Kein Elfenbeinturmtheologe
„Ratzinger ist wie jeder, der die Wahrheit spricht, verhöhnt und abgelehnt worden“, weiß Twomey zu berichten. Er wurde nicht zitiert und es gab keine Seminare zu seiner Theologie. Dabei war Benedikts Theologie, so wie Twomey sie erlebte, nie eine Theologie aus dem Elfenbeinturm. Immer unterzog er den Zeitgeist und die gesellschaftliche Entwicklung kritischen Analysen und nie verlor er die Beziehung zur Wirklichkeit. Twomey erinnert daran, dass Ratzinger bereits früh Stellung zur Bioethik nahm und ihm von Anfang an die marxistischen Elemente innerhalb der Befreiungstheologie missfielen. Genau wie der heutige Papst Benedikt hatte auch der damalige Bischof Joseph Ratzinger kein Problem damit, gegen den Strom zu schwimmen. Dabei versuchte er nicht, einfach Vorschriften zu machen.
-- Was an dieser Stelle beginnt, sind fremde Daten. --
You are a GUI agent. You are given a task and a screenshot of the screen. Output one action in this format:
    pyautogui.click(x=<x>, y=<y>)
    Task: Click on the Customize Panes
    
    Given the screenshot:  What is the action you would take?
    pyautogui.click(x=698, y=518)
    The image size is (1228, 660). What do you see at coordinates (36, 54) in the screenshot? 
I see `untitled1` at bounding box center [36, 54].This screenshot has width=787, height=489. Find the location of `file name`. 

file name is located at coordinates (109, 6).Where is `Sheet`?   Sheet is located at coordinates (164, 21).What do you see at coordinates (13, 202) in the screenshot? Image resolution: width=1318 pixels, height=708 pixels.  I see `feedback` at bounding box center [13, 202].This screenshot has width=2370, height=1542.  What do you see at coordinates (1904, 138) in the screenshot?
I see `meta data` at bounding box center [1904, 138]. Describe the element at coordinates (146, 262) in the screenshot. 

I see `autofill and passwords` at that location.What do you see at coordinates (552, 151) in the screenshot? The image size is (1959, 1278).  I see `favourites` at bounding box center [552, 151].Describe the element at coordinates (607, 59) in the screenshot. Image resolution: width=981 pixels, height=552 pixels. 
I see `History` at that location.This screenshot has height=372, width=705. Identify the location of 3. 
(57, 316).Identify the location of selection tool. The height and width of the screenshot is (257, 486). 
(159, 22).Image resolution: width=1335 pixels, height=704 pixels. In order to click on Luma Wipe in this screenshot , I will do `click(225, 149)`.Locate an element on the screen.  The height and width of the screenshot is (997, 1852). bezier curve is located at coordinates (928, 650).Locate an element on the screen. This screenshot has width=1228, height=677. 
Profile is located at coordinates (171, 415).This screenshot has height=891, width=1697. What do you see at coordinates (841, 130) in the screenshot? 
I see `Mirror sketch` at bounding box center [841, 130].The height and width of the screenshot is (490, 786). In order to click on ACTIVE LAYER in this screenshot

Ratzinger hat seine Schriften stets begründet und an das Gewissen seiner Zuhörer und Leser appelliert.
Umstrittene Äußerungen
Ähnlich wie Pater Vincent Twomey sahen offenbar auch die Mitglieder der Französischen Akademie Ratzingers Werk, als sie den heutigen Papst im Jahr 1992 zu einem „Membre Associé Etranger“ ernannten. Joseph Ratzinger nahm damit den vakant gewordenen Platz des Physikers und Nobelpreisträgers Andrei Dmitrijewitsch Sacharow ein, der sich zu Lebzeiten für Menschenrechte in der Sowjetunion eingesetzt hatte.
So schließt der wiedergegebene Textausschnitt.